5When Jesus saw their faith, he said to the paralytic, “Son, your sins are forgiven.”
6Now some teachers of the law were sitting there, thinking to themselves, 7“Why does this fellow talk like that? He’s blaspheming! Who can forgive sins but God alone?”
15While Jesus was having dinner at Levi’s house, many tax collectors and “sinners” were eating with him and his disciples, for there were many who followed him. 16When the teachers of the law who were Pharisees saw him eating with the “sinners” and tax collectors, they asked his disciples: “Why does he eat with tax collectors and ‘sinners’?”
23One Sabbath Jesus was going through the grainfields, and as his disciples walked along, they began to pick some heads of grain. 24The Pharisees said to him, “Look, why are they doing what is unlawful on the Sabbath?”
Here in Mark 2 the Holy Spirit, as He does in Mark 3 (see here), utilizes triplets to emphasize a particular theme or idea. While this chapter evidences more than one use of this triplet structure, I’ve chosen to write about only triplet that appears in the above quoted verses. And in case you missed it, I’ll extract the phrases and show you what I’m talking about.
1. “…some teachers of the law were sitting there, thinking to themselves…”
2. “…the teachers of the law who were Pharisees […] asked his disciples…”
3. “The Pharisees said to him…”
There is a progression here from what is thought by the Pharisees to what they verbalize; that is, a progression from “thinking to themselves” to asking His disciples,” until finally, they ask Jesus Himself.
What is of significance here?
The Law Vs. Grace: Who Can Forgive Sins but God Alone?

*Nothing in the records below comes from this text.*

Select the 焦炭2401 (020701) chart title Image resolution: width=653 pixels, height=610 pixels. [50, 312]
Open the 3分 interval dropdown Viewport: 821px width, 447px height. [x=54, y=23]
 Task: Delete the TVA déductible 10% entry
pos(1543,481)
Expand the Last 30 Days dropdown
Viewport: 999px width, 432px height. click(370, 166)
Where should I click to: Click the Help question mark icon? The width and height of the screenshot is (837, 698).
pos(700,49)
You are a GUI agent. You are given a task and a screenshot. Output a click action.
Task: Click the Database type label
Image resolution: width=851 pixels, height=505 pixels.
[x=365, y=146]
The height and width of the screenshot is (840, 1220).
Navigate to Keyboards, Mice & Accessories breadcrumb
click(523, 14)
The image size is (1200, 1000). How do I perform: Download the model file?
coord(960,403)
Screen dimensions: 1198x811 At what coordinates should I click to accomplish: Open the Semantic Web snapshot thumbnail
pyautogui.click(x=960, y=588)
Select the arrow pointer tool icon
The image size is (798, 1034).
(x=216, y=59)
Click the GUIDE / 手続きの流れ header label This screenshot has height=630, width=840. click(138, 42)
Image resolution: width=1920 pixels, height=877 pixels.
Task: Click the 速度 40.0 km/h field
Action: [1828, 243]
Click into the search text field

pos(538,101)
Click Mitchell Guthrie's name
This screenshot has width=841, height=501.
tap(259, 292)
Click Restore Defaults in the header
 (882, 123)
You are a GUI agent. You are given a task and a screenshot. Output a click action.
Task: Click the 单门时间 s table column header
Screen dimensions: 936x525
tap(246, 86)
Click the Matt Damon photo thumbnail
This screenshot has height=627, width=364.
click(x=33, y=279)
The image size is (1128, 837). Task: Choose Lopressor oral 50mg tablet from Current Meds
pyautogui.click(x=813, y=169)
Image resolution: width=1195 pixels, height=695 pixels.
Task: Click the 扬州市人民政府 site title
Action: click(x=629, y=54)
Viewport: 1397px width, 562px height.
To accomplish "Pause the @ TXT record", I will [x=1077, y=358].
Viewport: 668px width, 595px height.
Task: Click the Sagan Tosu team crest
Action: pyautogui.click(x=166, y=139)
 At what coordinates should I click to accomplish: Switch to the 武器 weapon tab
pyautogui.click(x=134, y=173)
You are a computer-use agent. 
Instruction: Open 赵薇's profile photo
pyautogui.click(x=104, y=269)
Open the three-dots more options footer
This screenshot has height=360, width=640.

The first of these questions from the Pharisees is concerned with who can forgive sins. Jesus’ claim to forgive sins of the paralytic in 2:1-8 begins to form the center of this chapter, which immediately moves into Jesus’ calling of Levi/Matthew and His dinner with “many tax collectors and ‘sinners’,” closing with Jesus’ disciples plucking heads of grain on the Sabbath and eating them.
Now note what the Pharisees contest:
a. That Jesus can grant full pardon to a sinner.
b. That Jesus can fellowship with those He has forgiven.
c. That Jesus’ disciples are not bound by legalism but are under grace.
This legalism is poisonous and is not concerned with Christ but with tradition. It is carnal, not spiritual, seeking a righteousness that is not from God but from one’s own works. And, unfortunately, it is still around today. There are cults, like Jehovah’s Witnesses, who deny the Deity of Christ, His ability to fully pardon us of our sins, and His direct fellowship with those He has redeemed, but there are other more subtle versions of the legalistic heresy of the Pharisees which slide under the radar by disguising themselves as “Christian” (see, Catholicism). Yet, when the grace of God is made into something that merely enables an individual to persevere in righteous works until they reach heaven and are then accounted righteous before God, this is not Christianity. If our perseverance determines whether or not we “make it into heaven” or, to put it more bluntly, “if we are only as saved as we wanna be” (as I’ve heard a “pastor” once say), then Christ died in vain and we are our own savior. This is heresy.
And it will eventually rise to the surface, no matter how subtle or hidden it may be. Christ knows the hearts of all men, and He speaks up on our behalf against our accusers.
Over the years, I know that the Lord has drawn me away from Arminian theology precisely for this reason: It is a salvation-by-works gospel that is not the gospel that Christ or His apostles preached. And maybe that’s why this passage stood out to me as powerfully as it did. For if Christ is God, He can fully forgive us our sins. If He has fully forgiven us our sins, He has accepted us and He fellowships with us. If He has forgiven us, we are no longer under the law but under grace.
What is beautiful here is that we see our Lord both declaring us righteous and answering the accusations of our enemies. Our Heavenly Advocate silences the enemy of our souls along with the legalistic heretics that follow suit after him (that is, the enemy), and encourages us to fellowship with Him (that is, Christ), to feed upon His Word, to enjoy Him who is a friend of tax collectors and sinners – that is: He now continually calls us to enjoy Him as long as we have Him –
and He will not leave us nor forsake us (Hebrews 13:5).
Anyone who tells you otherwise has good company with the accuser of the brethren and the unregenerate legalists of Mark 2.